Data to examine:
———

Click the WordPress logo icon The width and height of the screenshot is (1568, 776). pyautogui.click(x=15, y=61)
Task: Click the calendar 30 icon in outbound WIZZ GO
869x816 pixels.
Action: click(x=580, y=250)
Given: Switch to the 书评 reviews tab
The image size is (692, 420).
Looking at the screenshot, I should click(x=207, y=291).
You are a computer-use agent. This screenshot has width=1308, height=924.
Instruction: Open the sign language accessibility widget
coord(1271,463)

———

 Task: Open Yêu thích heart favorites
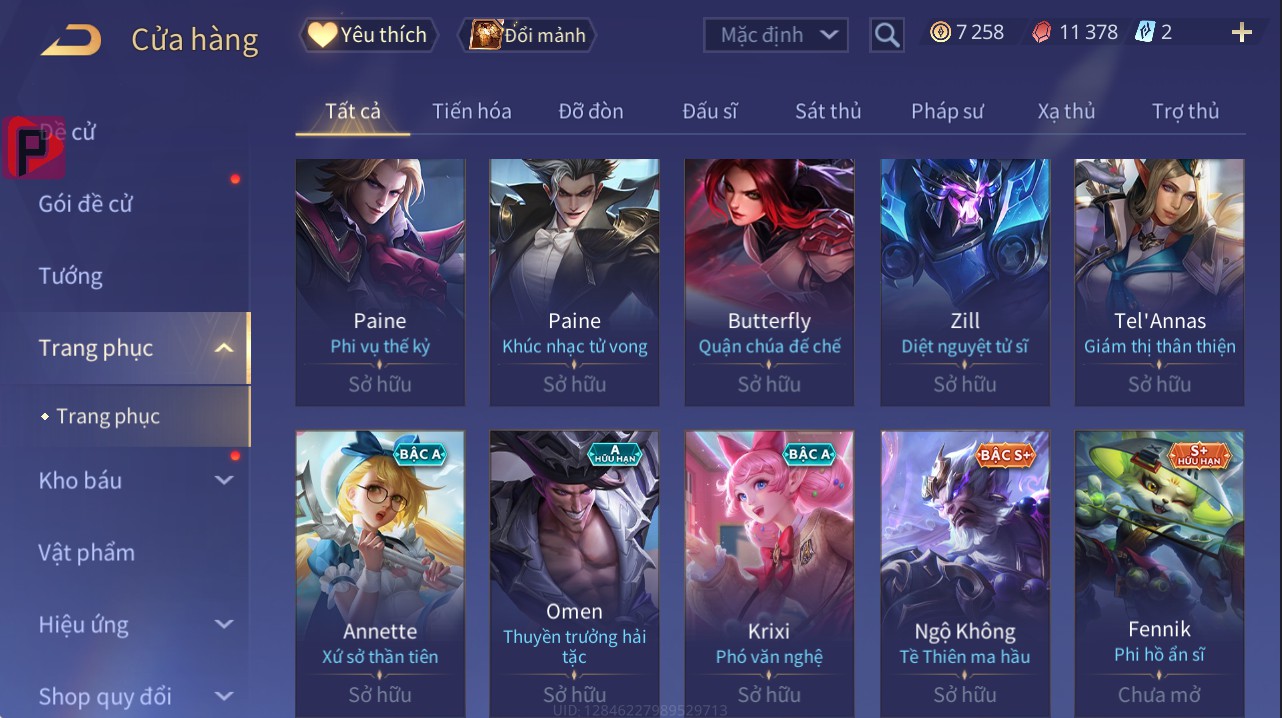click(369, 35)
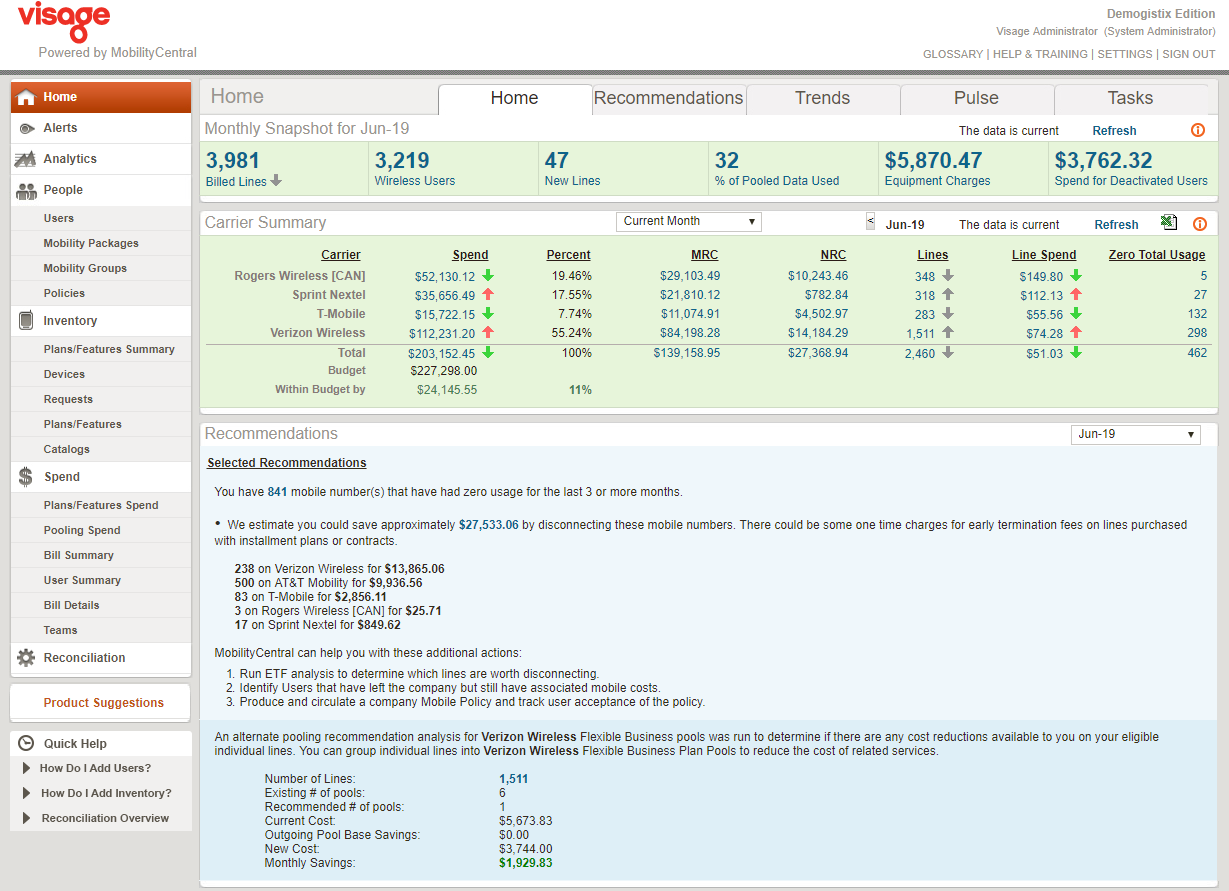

———

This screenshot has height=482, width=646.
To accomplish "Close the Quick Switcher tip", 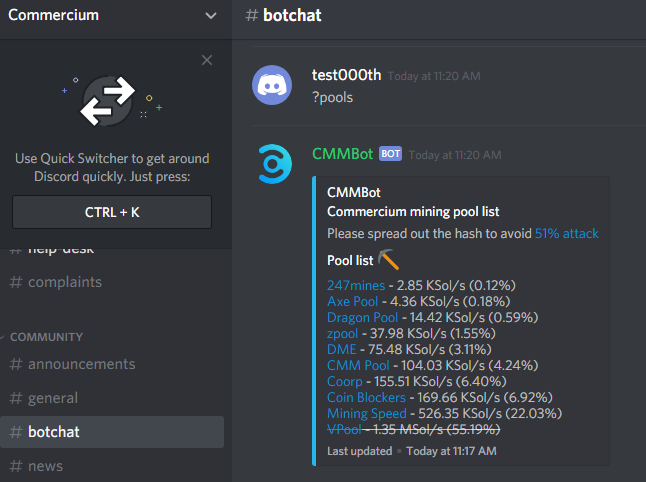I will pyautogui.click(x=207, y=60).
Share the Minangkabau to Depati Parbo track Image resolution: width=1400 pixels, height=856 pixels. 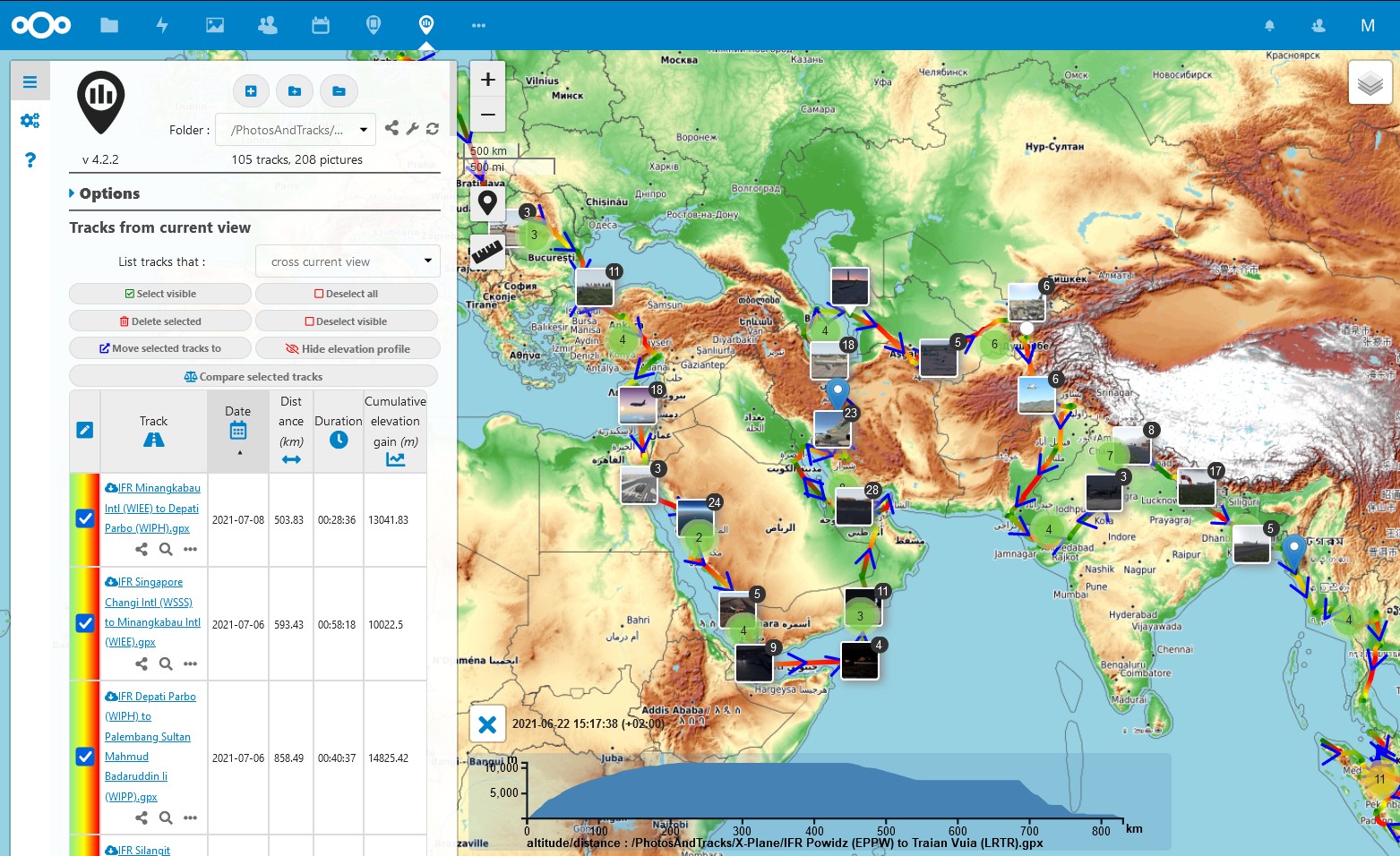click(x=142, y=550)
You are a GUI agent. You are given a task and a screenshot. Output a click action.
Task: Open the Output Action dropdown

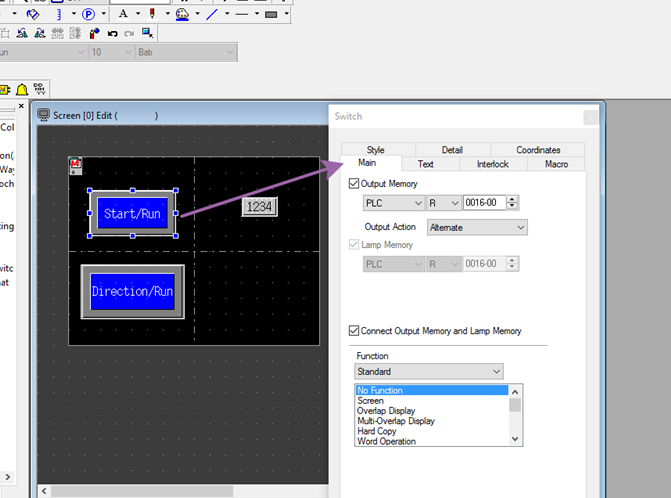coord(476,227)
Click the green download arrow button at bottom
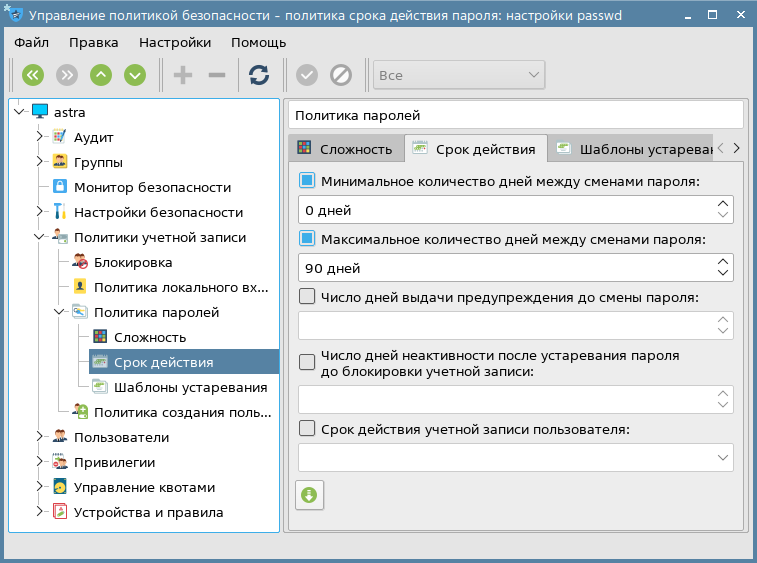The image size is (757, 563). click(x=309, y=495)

———

Your goal: Within the entries, find all lines that contain "icon" and copy each one.

Reply:
Click the WordPress logo icon The width and height of the screenshot is (1568, 776). pyautogui.click(x=15, y=61)
Task: Click the calendar 30 icon in outbound WIZZ GO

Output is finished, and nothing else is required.